There was no time to stop and chat, to cultivate community links and get to know the people on his patch. He enjoyed his job and worked in Toller for more than five years and has fond memories of his time there.
After all, it was where he met his future wife, Angela, who was a car beat bobby on the same patch.
But today their working environment couldn't be more different.
Les and Angela are two of 32 police officers who sought transfers from metropolitan forces to the rural idyll of North Yorkshire.
Police bosses call it the Heartbeat factor.
Not that the couple sought transfer because they were fans of the popular ITV police series set in the 1960s.
They were already familiar with the magnificence of the Yorkshire Dales, having escaped to the fells for walking trips on their days off when they worked in Bradford.
And when an advert appeared in the police magazine seeking officers who wished to transfer to North Yorkshire, they jumped at the chance.
Their home then was in Bingley - now they live in the heart of the Craven Dales.
Angela, 29, who joined West Yorkshire Police in 1994, recalls: "We both applied and I was first requested to go through the assessment. I got in and a few weeks later Les went through the same system and he was offered a place. We were delighted."
Angela, a constable, works for Skipton CID and 32-year-old Les, a traffic constable, is based in Skipton.
The cultural changes were immense.
"In Bradford there were 20 officers on a shift. When I arrived at Ingleton, where I was first posted, there were just two," said Angela.
Even in Settle, where Les was initially sent, manpower-numbers were not much bigger with just eight manning the station.

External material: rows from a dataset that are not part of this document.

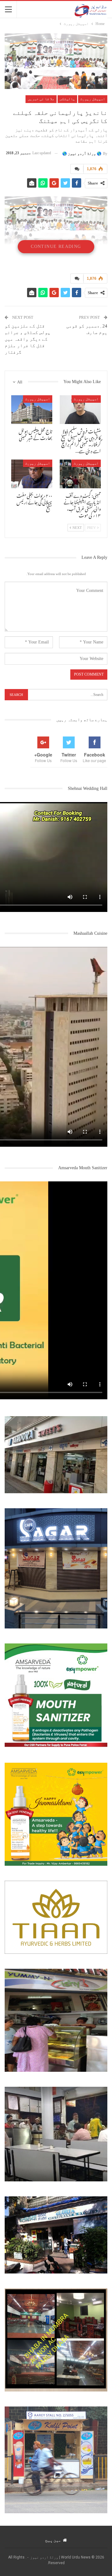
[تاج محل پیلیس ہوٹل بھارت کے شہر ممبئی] (31, 409)
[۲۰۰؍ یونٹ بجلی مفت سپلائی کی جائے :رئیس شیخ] (31, 474)
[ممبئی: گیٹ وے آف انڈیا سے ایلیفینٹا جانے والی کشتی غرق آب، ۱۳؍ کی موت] (80, 474)
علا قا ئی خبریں (41, 99)
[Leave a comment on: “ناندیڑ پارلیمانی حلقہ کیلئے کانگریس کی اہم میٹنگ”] (76, 169)
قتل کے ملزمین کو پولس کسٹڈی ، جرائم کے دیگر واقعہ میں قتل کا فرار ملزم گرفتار (27, 339)
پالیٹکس (67, 99)
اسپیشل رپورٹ (92, 99)
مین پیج (53, 2540)
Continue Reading (56, 246)
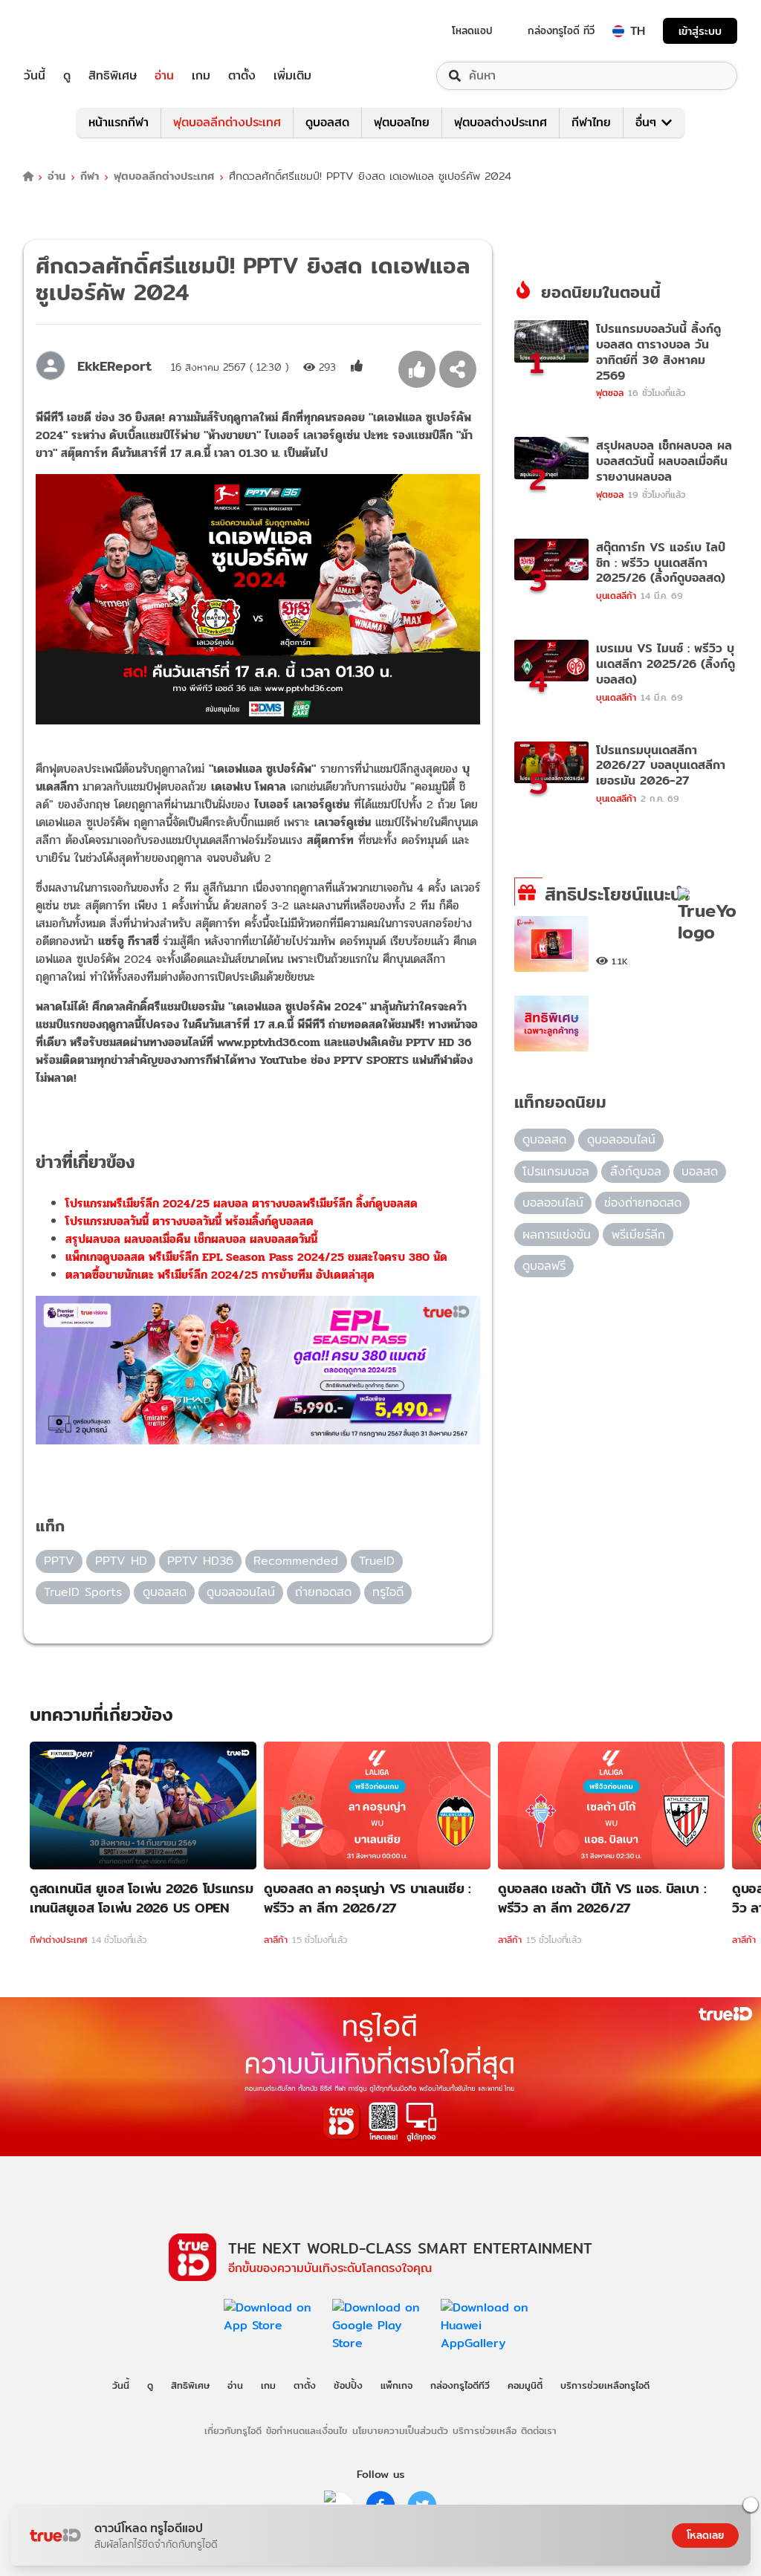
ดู (67, 76)
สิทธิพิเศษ (112, 76)
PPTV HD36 (200, 1560)
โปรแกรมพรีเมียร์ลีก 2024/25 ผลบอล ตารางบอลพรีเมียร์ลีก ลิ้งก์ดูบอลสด (241, 1203)
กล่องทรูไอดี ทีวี (561, 30)
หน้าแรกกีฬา (118, 122)
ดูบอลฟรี (544, 1265)
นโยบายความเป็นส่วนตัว (400, 2430)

Les joined road traffic in Toller in 1992, working the beat until 1997. In a given day he would cover about 50 to 60 miles in a relatively compact area.

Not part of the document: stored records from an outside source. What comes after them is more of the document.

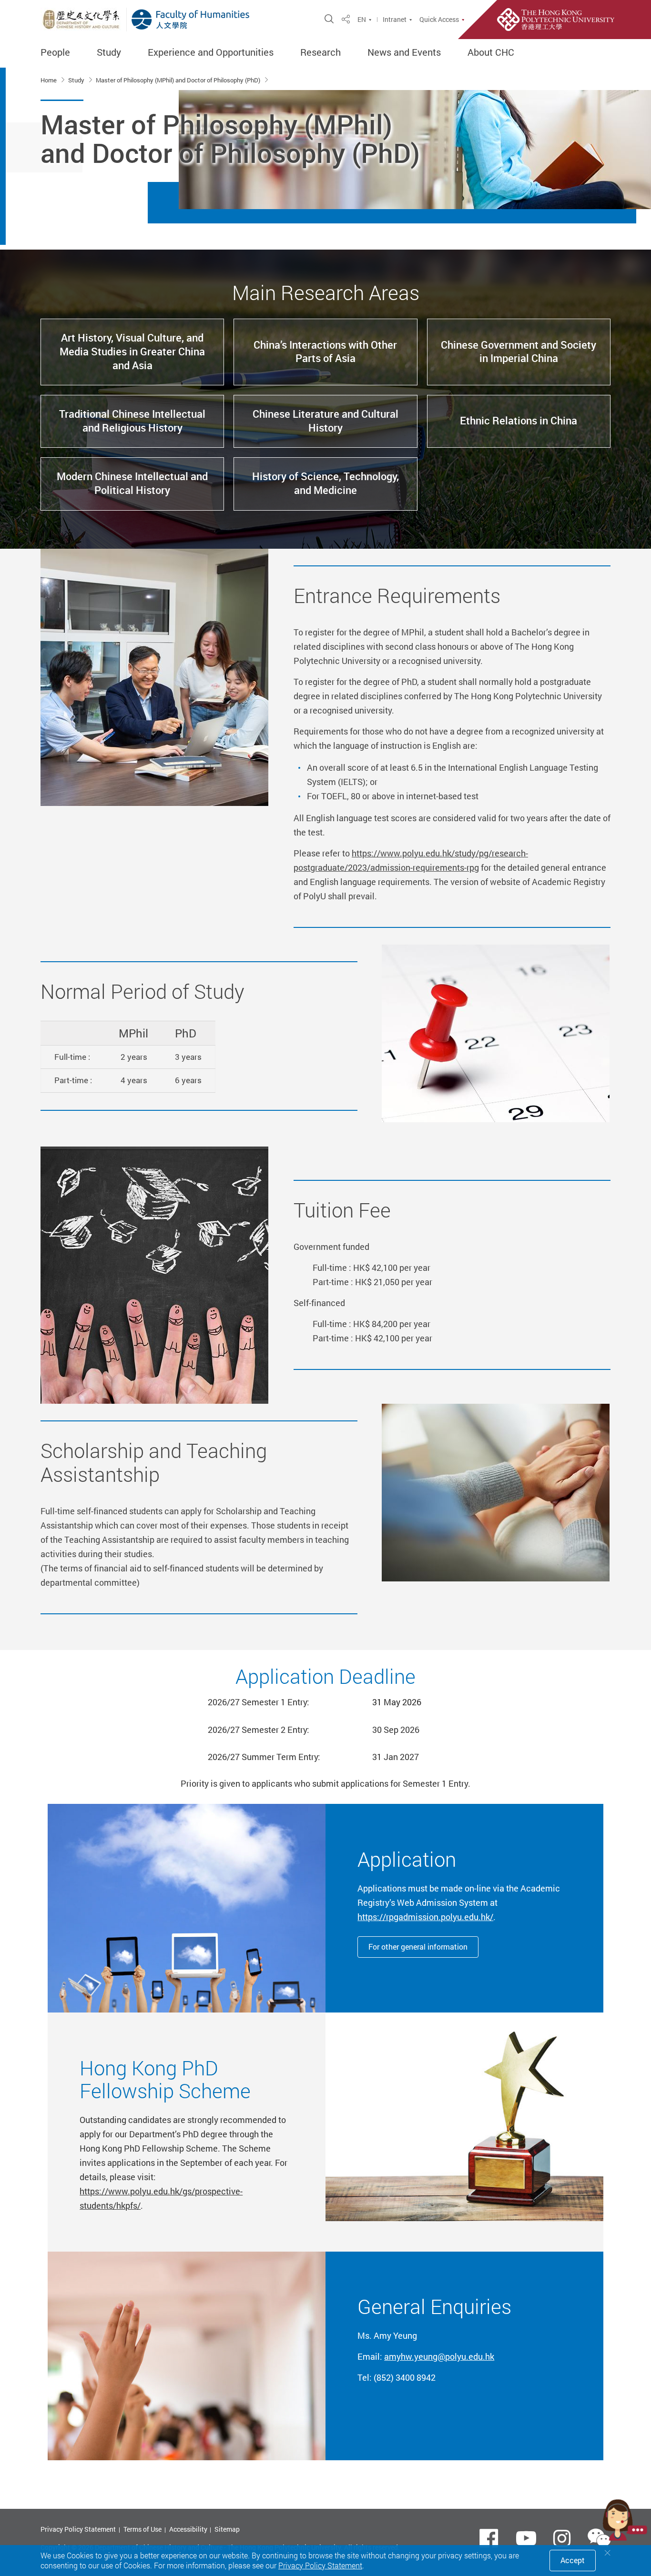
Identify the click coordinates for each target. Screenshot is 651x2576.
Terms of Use (142, 2529)
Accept (572, 2560)
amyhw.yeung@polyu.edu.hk (439, 2356)
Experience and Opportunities (211, 52)
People (55, 52)
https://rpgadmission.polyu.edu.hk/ (425, 1916)
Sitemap (227, 2529)
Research (320, 52)
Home (49, 80)
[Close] (607, 2553)
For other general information (418, 1947)
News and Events (404, 52)
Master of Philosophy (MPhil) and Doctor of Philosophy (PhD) (179, 80)
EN (361, 19)
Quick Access (439, 19)
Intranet (395, 19)
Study (109, 52)
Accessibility (188, 2529)
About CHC (491, 52)
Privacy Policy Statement (78, 2529)
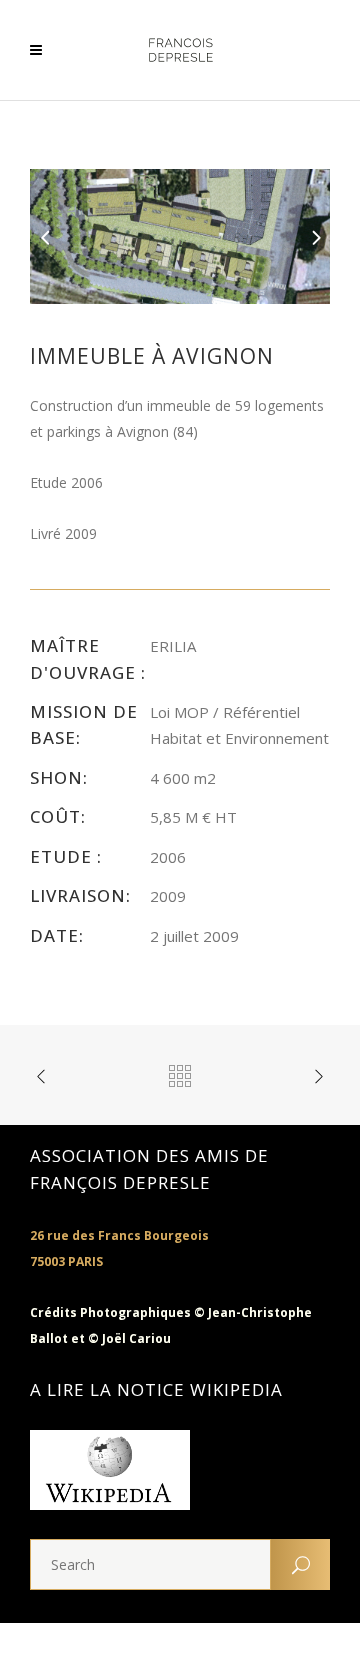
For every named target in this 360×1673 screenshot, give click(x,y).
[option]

Today, his patch covers literally hundreds of square miles and one day he can find himself patrolling the panoramic fells of Upper Wharfedale and the next on a busy stretch of the A1 in the east of the county.
"It's fantastic. There is a different landscape every day because I can be 50 miles away from the place I had been the previous day.
"The cultural changes are immense. It's a totally different society than the place I police now.
"But it was just the right place to learn all about policing. You can't get a better grounding and if you can work there, you can work anywhere," said Les.